A generalidade dessas fugas mostra, igualmente, a existência da organização do Partido dentro das prisões fascistas e a sua estreita ligação à organização e à luta do Partido no exterior. É significativo que parte das fugas tenha sido preparada e concretizada a partir dessa ligação entre a organização prisional e os que, na clandestinidade e na «legalidade», asseguravam a intervenção constante do Partido no combate ao fascismo. Assim aconteceu com a fuga de Peniche, ocorrida em 3 de Janeiro de 1960: ao fim da tarde desse dia, um carro com a tampa da mala levantada para em frente do Forte, confirmando que, no exterior, tudo estava a postos; dentro do Forte, os presos dão início à operação: dominam um carcereiro com um narcótico e, sob o capote de uma sentinela que integrava a organização da fuga, transpõem, um a um, uma parte mais exposta do percurso; descem, por uma árvore, a um piso inferior e escondem-se numa guarita donde descem, através de uma corda, para o fosso exterior do Forte, após o que, escalado o muro que os separava da praça fronteira, chegam aos automóveis que os aguardavam e que partem a toda a velocidade, transportando-os para locais seguros previamente determinados.
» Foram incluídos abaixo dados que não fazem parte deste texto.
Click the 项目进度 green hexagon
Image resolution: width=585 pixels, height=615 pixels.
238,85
Por detrás desta fuga, aparentemente fácil e simples, estavam vários meses de cuidada planificação, de preparação pormenorizada, de coordenação exemplar entre a acção do Partido no interior e no exterior do Forte, de disciplina rigorosa e de secretismo total no cumprimento das múltiplas tarefas exigidas – para além, naturalmente, da criatividade, da determinação, da coragem de todos os seus protagonistas.
Tratou-se de uma das mais importantes evasões da história da resistência ao fascismo. Por três razões essenciais: porque o Forte de Peniche era, então, a mais segura de todas as prisões fascistas; porque se tratou da fuga de um numeroso grupo de destacados dirigentes e quadros do Partido - Álvaro Cunhal, Joaquim Gomes, Jaime Serra, Carlos Costa, Francisco Miguel, Pedro Soares, Rogério de Carvalho, Guilherme Carvalho, José Carlos e Francisco Martins Rodrigues (que poucos anos depois seria afastado do PCP); e porque ela viria a ter consequências marcantes no reforço do trabalho de direcção, das orientações políticas e da capacidade de intervenção do Partido.
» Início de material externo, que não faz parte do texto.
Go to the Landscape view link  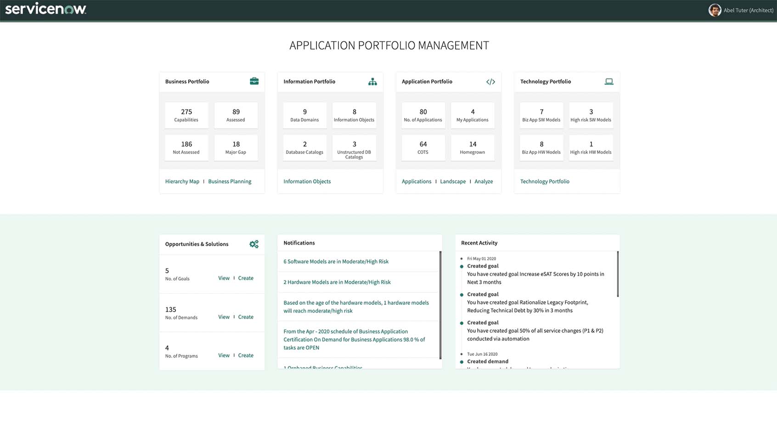tap(453, 181)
Com efeito, logo nesse ano de 1960 iniciou-se no colectivo partidário um profundo e amplo debate em torno de questões envolvendo a política de quadros e a defesa do Partido; o trabalho de direcção e organização; e problemas fundamentais de táctica e orientação política e de massas do Partido. E cerca de um ano após a fuga, o Comité Central - numa reunião no decorrer da qual elegeu Álvaro Cunhal secretário-geral do PCP – procedeu a uma profunda análise ao trabalho de direcção central dos anos anteriores, submetendo a uma severa crítica e à respectiva correcção o desvio de direita que se vinha verificando em vários campos da actuação do Partido.
Desse amplo debate – que prosseguiria até meados da década de 60 e envolveria, para além do colectivo partidário, amplos sectores do campo democrático - ficam, como património teórico do colectivo partidário, importantes documentos da autoria de Álvaro Cunhal – na primeira fase, «O Desvio de Direita no Partido Comunista Português nos Anos de 1956-1959» e «A Tendência Anarco-Liberal na Organização do Trabalho de Direcção»; e, posteriormente, o relatório apresentado por Álvaro Cunhal ao Comité Central em Março de 1964: «Rumo à Vitória» - que, procedendo a uma caracterização rigorosa da ditadura fascista e da definição da via para o seu derrubamento, constituiu um contributo decisivo para a elaboração do Programa do PCP aprovado, no ano seguinte, pelo VI Congresso do Partido.